Downstream (consumers)

  • CloudWatch Alarms -- the ou-metrics-alarms Terraform module in ndx-try-aws-scp creates alarms against the published metrics (see 41-terraform-scp.md).
  • CloudWatch Dashboards -- operators can build dashboards against the InnovationSandbox/OUMetrics namespace for real-time pool visibility.
  • ISB Core -- the metrics complement the lease lifecycle described in 11-lease-lifecycle.md by providing external observability of account movements between OUs.

Deployment

  • Deployed via CDK to account 955063685555 (Org Management) in us-east-1 using the NDX/orgManagement SSO profile.
  • The region is hardcoded to us-east-1 because Organizations CloudTrail events flow through the org trail's home region.

Issues Discovered

  1. Stop-gap nature: This service exists only because the upstream ISB solution does not publish OU account metrics natively (issue #110). It should be retired when the upstream fix is released.

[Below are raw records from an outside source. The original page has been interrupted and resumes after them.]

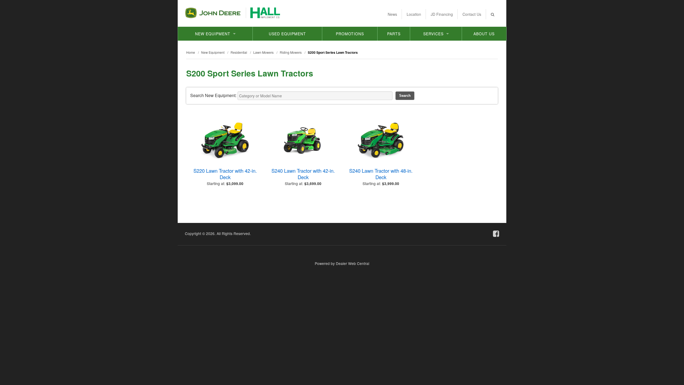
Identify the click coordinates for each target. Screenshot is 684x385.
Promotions (350, 33)
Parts (394, 33)
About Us (484, 33)
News (392, 14)
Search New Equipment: (213, 95)
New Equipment (212, 33)
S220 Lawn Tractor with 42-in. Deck (225, 173)
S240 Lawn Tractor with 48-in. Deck (381, 173)
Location (414, 14)
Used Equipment (287, 33)
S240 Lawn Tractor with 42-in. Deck (303, 173)
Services (433, 33)
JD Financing (442, 14)
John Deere (212, 12)
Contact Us (472, 14)
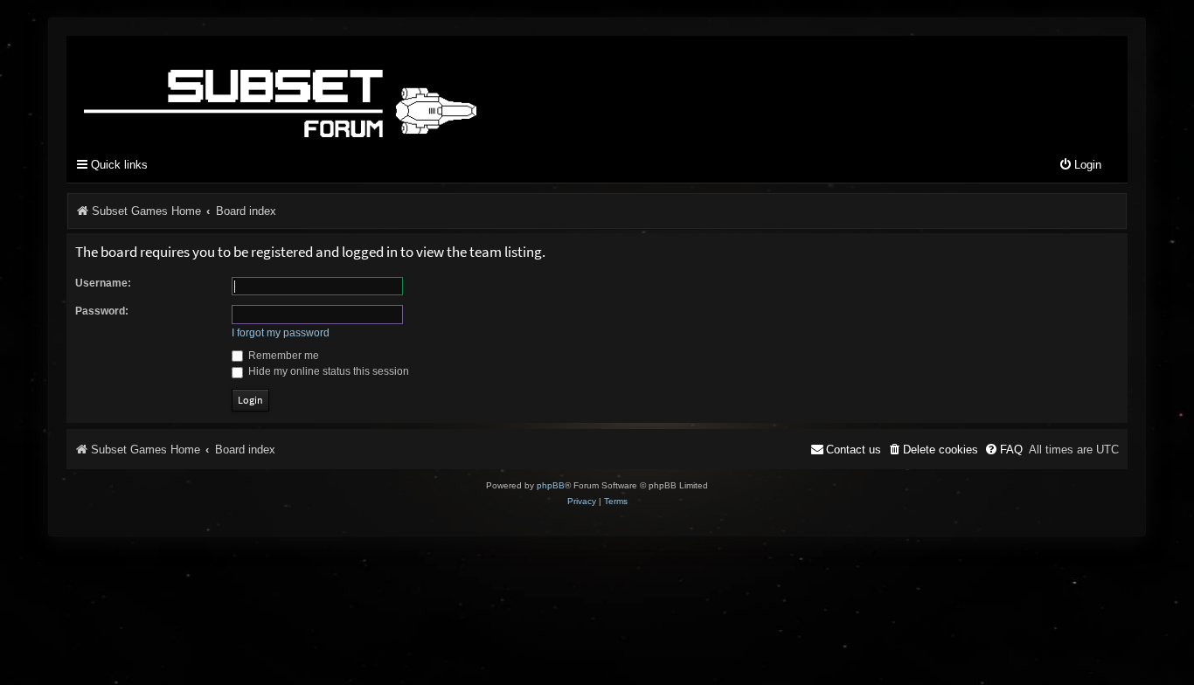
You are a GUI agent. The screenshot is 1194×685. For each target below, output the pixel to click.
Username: (103, 283)
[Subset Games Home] (389, 90)
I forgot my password (281, 333)
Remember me (282, 355)
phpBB (551, 485)
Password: (101, 311)
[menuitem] (1080, 165)
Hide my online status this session (327, 371)
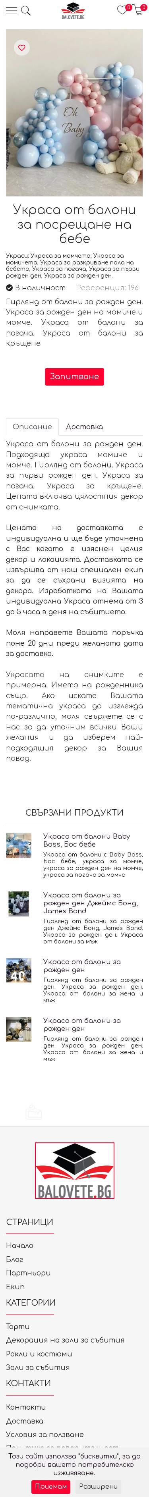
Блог (14, 1260)
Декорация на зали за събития (65, 1340)
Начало (19, 1246)
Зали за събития (38, 1368)
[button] (25, 10)
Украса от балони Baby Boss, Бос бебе (86, 840)
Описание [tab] (32, 427)
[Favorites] (21, 48)
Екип (15, 1287)
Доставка (24, 1421)
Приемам (51, 1486)
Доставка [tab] (84, 427)
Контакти (26, 1407)
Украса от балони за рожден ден (82, 966)
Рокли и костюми (39, 1354)
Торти (18, 1327)
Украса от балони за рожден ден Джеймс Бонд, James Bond (90, 903)
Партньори (28, 1273)
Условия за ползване (45, 1435)
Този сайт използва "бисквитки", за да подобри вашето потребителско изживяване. (74, 1465)
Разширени (98, 1486)
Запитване (74, 376)
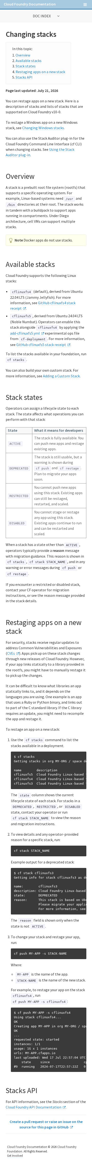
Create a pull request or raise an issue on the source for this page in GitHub (46, 1124)
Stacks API (24, 77)
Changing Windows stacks (43, 127)
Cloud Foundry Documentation (30, 4)
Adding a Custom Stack (61, 376)
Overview (23, 55)
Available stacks (29, 60)
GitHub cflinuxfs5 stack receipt (41, 344)
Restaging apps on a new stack (40, 71)
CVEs (11, 653)
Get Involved (15, 1155)
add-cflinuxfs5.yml (25, 333)
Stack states (26, 66)
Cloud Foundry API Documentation (33, 1107)
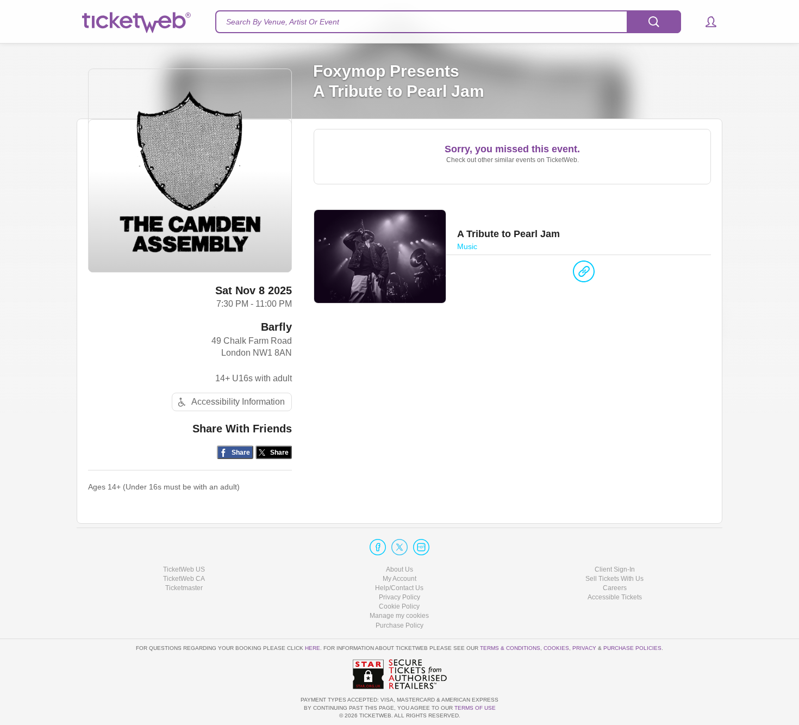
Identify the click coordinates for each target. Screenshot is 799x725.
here (312, 648)
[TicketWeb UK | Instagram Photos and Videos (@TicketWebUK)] (421, 547)
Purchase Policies (632, 648)
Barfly (276, 327)
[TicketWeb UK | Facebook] (378, 547)
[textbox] (448, 21)
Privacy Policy (399, 597)
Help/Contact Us (399, 588)
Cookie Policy (399, 606)
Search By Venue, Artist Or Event (282, 21)
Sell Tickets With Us (614, 579)
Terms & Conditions (510, 648)
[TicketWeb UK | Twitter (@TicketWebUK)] (399, 547)
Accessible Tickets (615, 597)
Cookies (556, 648)
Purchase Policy (399, 625)
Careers (615, 588)
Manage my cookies (399, 615)
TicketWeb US (184, 569)
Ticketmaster (184, 588)
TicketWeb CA (184, 579)
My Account (399, 579)
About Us (399, 569)
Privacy (584, 648)
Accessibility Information (238, 401)
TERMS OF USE (475, 708)
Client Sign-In (615, 569)
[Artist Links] (584, 274)
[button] (705, 22)
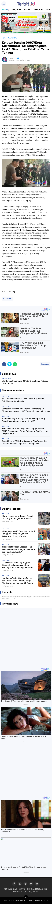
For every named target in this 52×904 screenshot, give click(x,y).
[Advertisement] (26, 636)
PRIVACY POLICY (19, 892)
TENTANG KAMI (10, 889)
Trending (5, 10)
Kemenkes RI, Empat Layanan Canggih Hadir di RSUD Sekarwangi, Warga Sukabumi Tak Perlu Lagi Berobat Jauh (25, 431)
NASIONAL (16, 10)
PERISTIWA (38, 10)
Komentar (45, 364)
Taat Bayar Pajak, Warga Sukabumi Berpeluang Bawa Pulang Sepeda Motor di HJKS (23, 419)
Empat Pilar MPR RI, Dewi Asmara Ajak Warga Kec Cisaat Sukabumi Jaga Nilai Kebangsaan (24, 442)
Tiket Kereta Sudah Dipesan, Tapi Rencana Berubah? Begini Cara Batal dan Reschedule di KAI (18, 549)
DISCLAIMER (33, 892)
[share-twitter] (9, 364)
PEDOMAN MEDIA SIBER (37, 889)
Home (4, 38)
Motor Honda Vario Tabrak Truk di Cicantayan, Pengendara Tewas (17, 517)
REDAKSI (22, 889)
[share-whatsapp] (15, 364)
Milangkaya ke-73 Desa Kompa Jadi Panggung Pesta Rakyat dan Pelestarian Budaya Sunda (18, 534)
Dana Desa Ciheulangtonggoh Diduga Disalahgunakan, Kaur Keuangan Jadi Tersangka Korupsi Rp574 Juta (17, 565)
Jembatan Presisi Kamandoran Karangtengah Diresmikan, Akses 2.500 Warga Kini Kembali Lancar (26, 409)
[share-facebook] (4, 364)
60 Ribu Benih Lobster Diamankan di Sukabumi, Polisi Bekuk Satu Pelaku (24, 399)
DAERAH (27, 10)
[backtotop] (26, 897)
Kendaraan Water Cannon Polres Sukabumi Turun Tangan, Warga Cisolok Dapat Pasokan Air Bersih (17, 580)
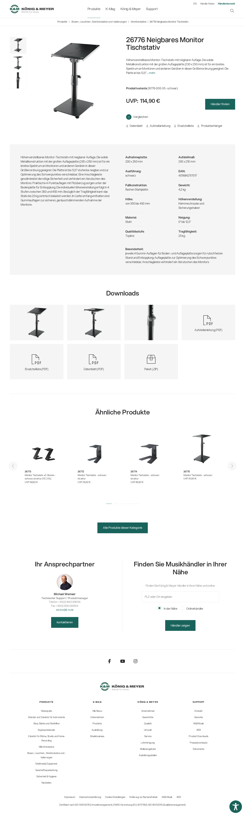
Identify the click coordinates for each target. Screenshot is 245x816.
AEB (178, 797)
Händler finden (207, 3)
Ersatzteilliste (185, 126)
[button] (108, 503)
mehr (152, 73)
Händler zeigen (180, 625)
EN (195, 3)
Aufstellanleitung (159, 126)
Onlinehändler (194, 608)
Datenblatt (136, 126)
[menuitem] (94, 9)
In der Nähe (170, 608)
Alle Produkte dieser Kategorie (122, 528)
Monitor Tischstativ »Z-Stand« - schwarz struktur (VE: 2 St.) (40, 476)
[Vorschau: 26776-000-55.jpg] (18, 45)
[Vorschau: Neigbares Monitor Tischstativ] (18, 63)
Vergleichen (140, 117)
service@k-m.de (65, 610)
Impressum (69, 797)
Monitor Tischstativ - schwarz (197, 475)
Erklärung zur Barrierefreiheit (143, 797)
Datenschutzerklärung (90, 797)
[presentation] (13, 465)
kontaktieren (65, 622)
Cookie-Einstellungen (115, 797)
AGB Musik (167, 797)
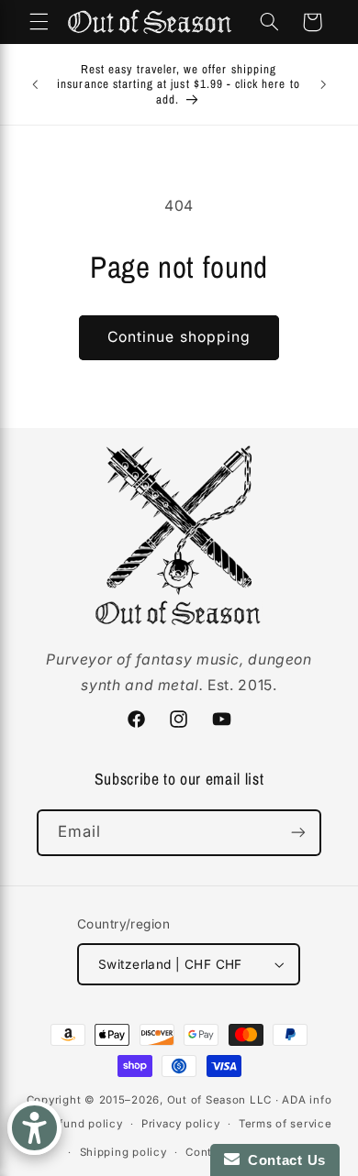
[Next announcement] (323, 84)
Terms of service (285, 1123)
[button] (38, 22)
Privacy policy (180, 1123)
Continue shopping (179, 337)
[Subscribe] (298, 832)
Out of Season (207, 1100)
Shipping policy (123, 1152)
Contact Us (283, 1160)
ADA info (306, 1100)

  2. Management account deployment: The Lambda runs in the Organizations management account, which is a sensitive security context. This is unavoidable because ListAccountsForParent can only be called from the management account or a delegated administrator, and ISB does not configure a delegated administrator for Organizations.

  3. No dimensions on metrics: Metrics are published as bare names without CloudWatch dimensions. This is sufficient for the single-deployment NDX use case, but would not support multi-environment metric separation without namespace changes.

  4. Single-region constraint: The stack is hardcoded to us-east-1. If the Organizations trail home region changes, the EventBridge rules for CloudTrail events would stop matching.

  5. No dead-letter queue: The Lambda target is configured with retry attempts (3) and max event age (6 hours), but there is no DLQ for permanently failed invocations. The 15-minute heartbeat schedule mitigates this -- a missed event-driven invocation will be corrected by the next scheduled run.

  6. Reserved concurrency of 1: While this prevents conflicting concurrent metric publications, it means that a burst of Organization events could be throttled. The retry configuration (3 attempts, 6-hour max age) handles this, but operators should be aware that metric publication may lag during high-activity periods.


Generated from source analysis of innovation-sandbox-on-aws-ou-metrics at SHA ae49b62. See 00-repo-inventory.md for full inventory. Cross-references: 10-isb-core-architecture.md, 11-lease-lifecycle.md, 02-aws-organization.md, 41-terraform-scp.md.